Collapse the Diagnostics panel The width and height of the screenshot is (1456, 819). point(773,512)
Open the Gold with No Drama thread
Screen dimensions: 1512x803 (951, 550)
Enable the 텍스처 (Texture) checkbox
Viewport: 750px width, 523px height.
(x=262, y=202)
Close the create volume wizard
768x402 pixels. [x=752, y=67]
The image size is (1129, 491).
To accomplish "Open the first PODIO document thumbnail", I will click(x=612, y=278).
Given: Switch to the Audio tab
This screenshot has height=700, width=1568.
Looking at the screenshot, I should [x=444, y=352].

• **Exercise goal**: Set out the records again, exactly as they appear above.

• **Task result**:
Collapse the Diagnostics panel The width and height of the screenshot is (1456, 819). point(773,512)
Open the Gold with No Drama thread
Screen dimensions: 1512x803 (951, 550)
Enable the 텍스처 (Texture) checkbox
Viewport: 750px width, 523px height.
(x=262, y=202)
Close the create volume wizard
768x402 pixels. [x=752, y=67]
The image size is (1129, 491).
To accomplish "Open the first PODIO document thumbnail", I will click(x=612, y=278).
Given: Switch to the Audio tab
This screenshot has height=700, width=1568.
Looking at the screenshot, I should [x=444, y=352].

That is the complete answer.